Aline Fruhauf's career began early for her as she went from art student to professional caricaturist while still attending Parson's School of Design in New York. Her first caricature appeared in New York World in 1926, her drawings were featured in New York dailies, and she was given a regular column in The Morning Telegraph a year later. In 1930, she enrolled in The Art Students League of New York, in order to transition from editorial pieces in newspapers to exhibiting and selling her art in galleries, as a result of the fall of the Stock Market and the decline of newspaper sales. Aline's first commissioned series were caricatures of legal figures based on satirists Ape and Spy. According to her husband, Marchal E. Langren, this series of New York judges (1934–36) was the first time she had been on a regular payroll and was getting paid for what she loved to do.[2] One of her most successful pieces from this series of prints was of the Supreme Court justices, The Nine Old Men (1936).[1]

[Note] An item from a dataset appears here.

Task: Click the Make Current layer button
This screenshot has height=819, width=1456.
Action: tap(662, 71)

During the 1930s, Fruhauf was regularly featured in theater and art magazines, like Creative Art in 1933, for her series of caricatures on artists and art dealers, and later she joined the graphics division of the Works Progress Administration (WPA) Federal Art Project. By doing this, she met emerging New York artists like Max Weber and Stuart Davis.[1] In 1944, Aline and her husband moved to Bethesda when he was posted to the Naval Medical Center, and after settling in, she contacted a former lithography classmate and resumed printmaking. In 1950, she was approached by a music critic of The Washington Star to do a series of caricatures of a Washington orchestra. This piece became known as "The Face of Music in Washington" and featured 24 paintings of conductors, composers, critics, and musicians displayed at the Dupont Theatre Art Gallery in 1957. [1]

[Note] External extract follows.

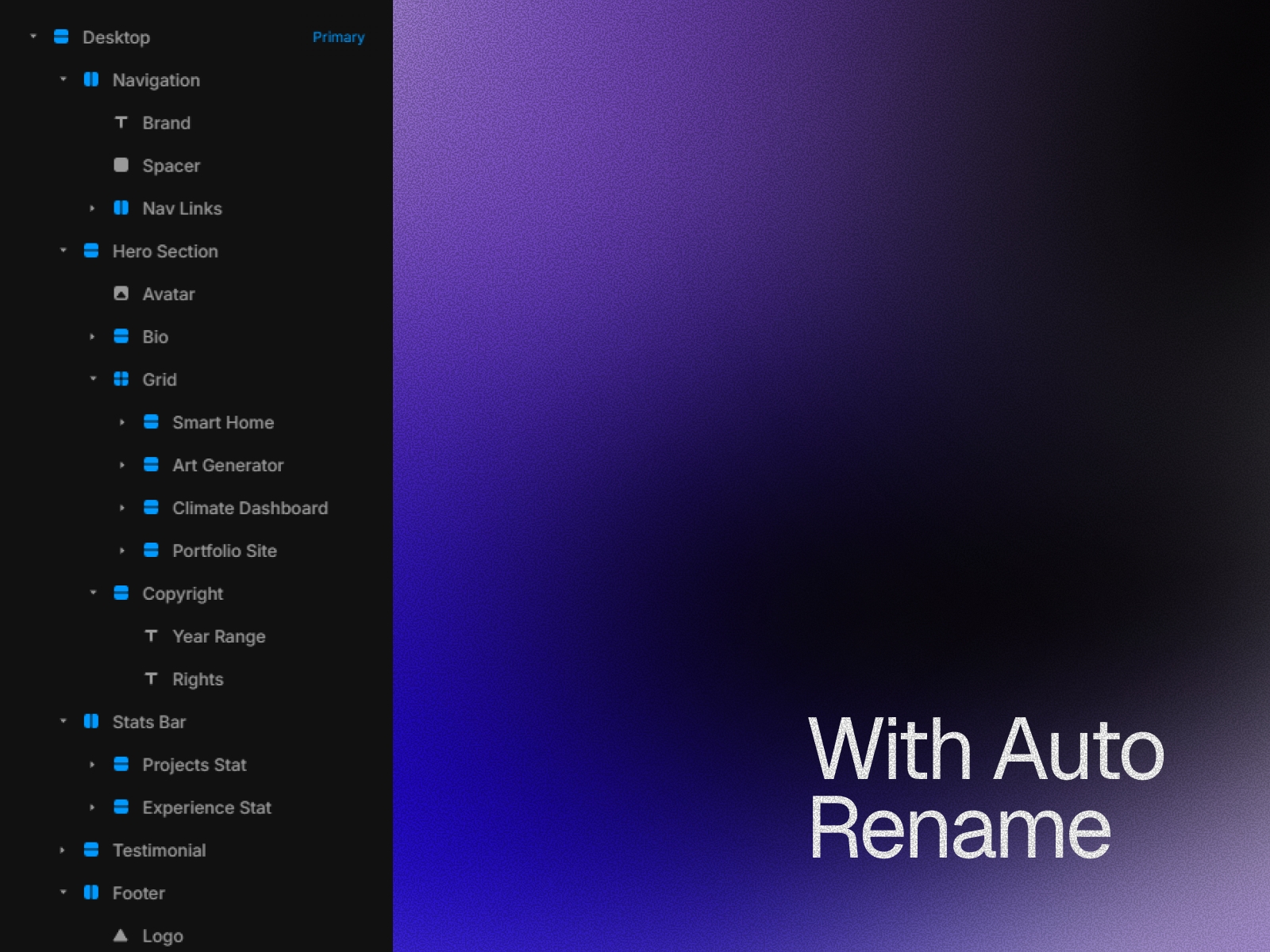Screen dimensions: 1270x952
Task: Click the Primary label next to Desktop
Action: point(339,36)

In the later part of her career she was honored with solo exhibitions at The Smithsonian in 1966, and The Corcoran Gallery of Art in 1977.

Published work

After Aline's death in 1978, a collection of her caricatures and journal entries were compiled into a memoir titled "Making Faces: Memoirs of a Caricaturist" published in 1987. Most of the journal entries are from the earlier part of her career, but the book contains caricatures from her entire career and art from other artists that Fruhauf worked with.

Papers

Photographs of Aline's work and friends, sketches, letters, clippings, typescripts and exhibition materials are stored in the Archives of American Art research collection (62 items on 5 partial reels of microfilm) known as "The Aline Fruhauf Papers". [3]

References

  1. 1 2 3 4 "Aline Fruhauf: The Face of Music II | Georgetown University Library". www.library.georgetown.edu. Retrieved 2016-03-03.
  2. Fruhauf, Aline (1990). Making Faces. John Daniel & Co. ISBN 9780936784854.
  3. Art, Archives of American. "Summary of the Aline Fruhauf papers, 1926–1976 | Archives of American Art, Smithsonian Institution". www.aaa.si.edu. Retrieved 2016-03-03.